Fire engulfs tiger reserve area
A fire, suspected to have been ignited by poachers and the timber mafia, raged in the core Project Tiger area of the Madanput forest range in the state's West Champaran district for 10 days before it was finally doused, report Reena Sopam and SK Shukla.india Updated: Feb 18, 2009 14:03 IST
A fire, suspected to have been ignited by poachers and the timber mafia, raged in the core Project Tiger area of the Madanput forest range in the state's West Champaran district for 10 days before it was finally doused on Monday.
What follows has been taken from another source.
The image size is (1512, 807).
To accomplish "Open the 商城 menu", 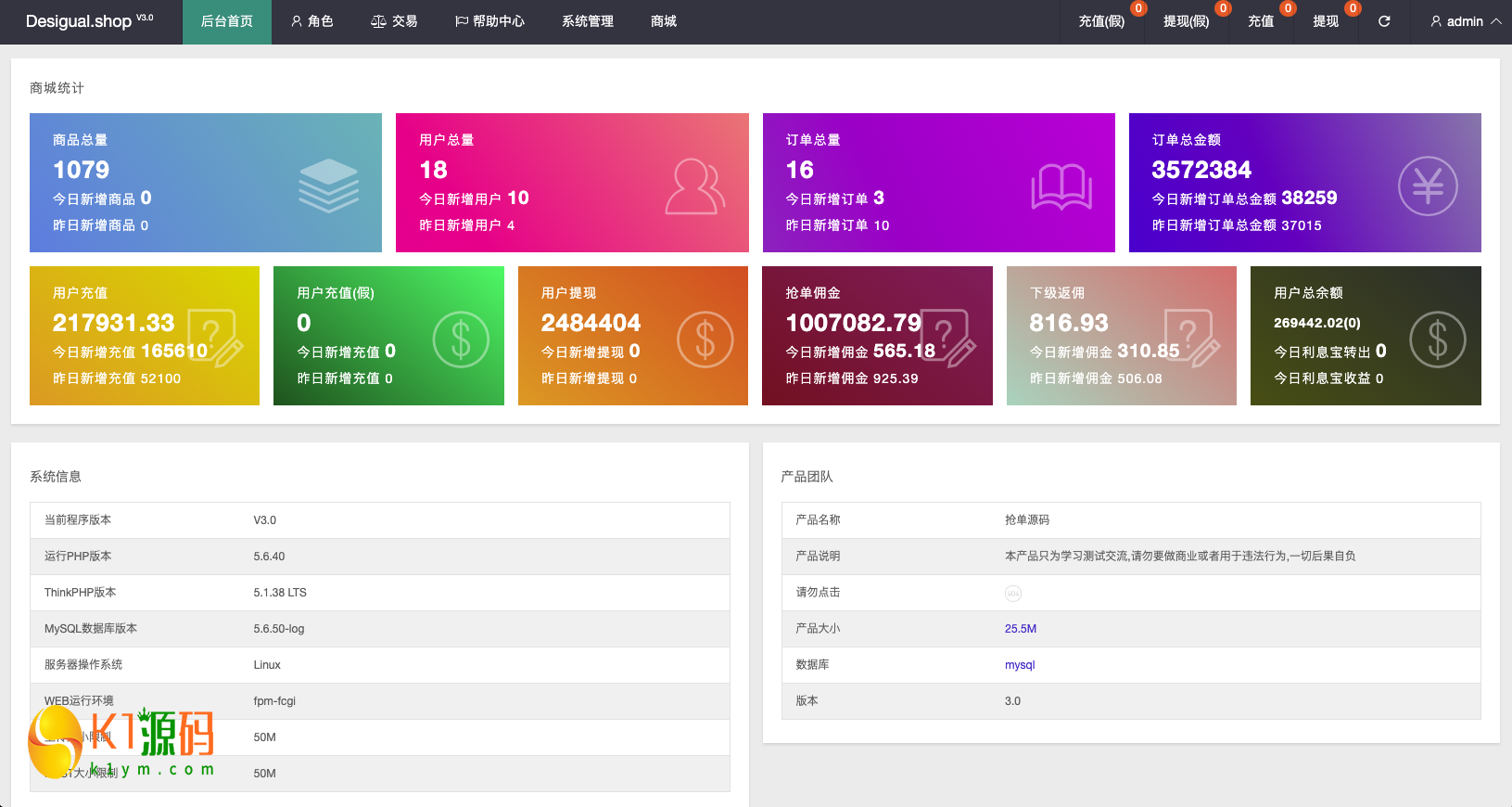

The 900-sq km sanctuary was home to about 35 tigers according to the tiger census two years ago. A survey by an independent agency put the current number around 12.
Though it could not be ascertained if any tigers were killed by the fire or trapped by poachers while escaping, the devastation in terms of other wildlife and trees has been huge.
Forest department officials said such fires are a regular feature here and that they have entirely wiped out all reptile species from the sanctuary.
The four varieties of deer which live in this sanctuary also been hit hard by the periodic man-made fires here.
Cheetals, deer, neelgais and other animals have died in large numbers in the latest fire, according to people living around the sanctuary in West Champaran, 200 km northwest of Patna.
Neelgais escaping from the fire are reported to have been brought down by village dogs and later feasted upon by residents.
Divisional Forest Officer Surendra Singh said, "This is common in the inner reaches of the villages." He said the smokescreen is used by the timber mafia to cart away the logs while poachers trap animals trying to escape the fire.
Forest officials said that while poaching by Indian nationals has been curbed, incursions by Nepalese poachers have been a regular feature.
The trapped tigers land up in the Chinese markets, where every part of their flesh and carcass is used for various purposes.
A forest department official in Patna said efforts to put down the fire were severely restricted by a shortage of personnel, vehicles and fire-fighting capabilities. "A damage assessment of wood and animals lost is still to be made," he said on condition of anonymity.
The forest tract devastated in the past has seen the growth of phoenix and lentana grass which the forest animals do not eat. Thus the food chain also stands devastated.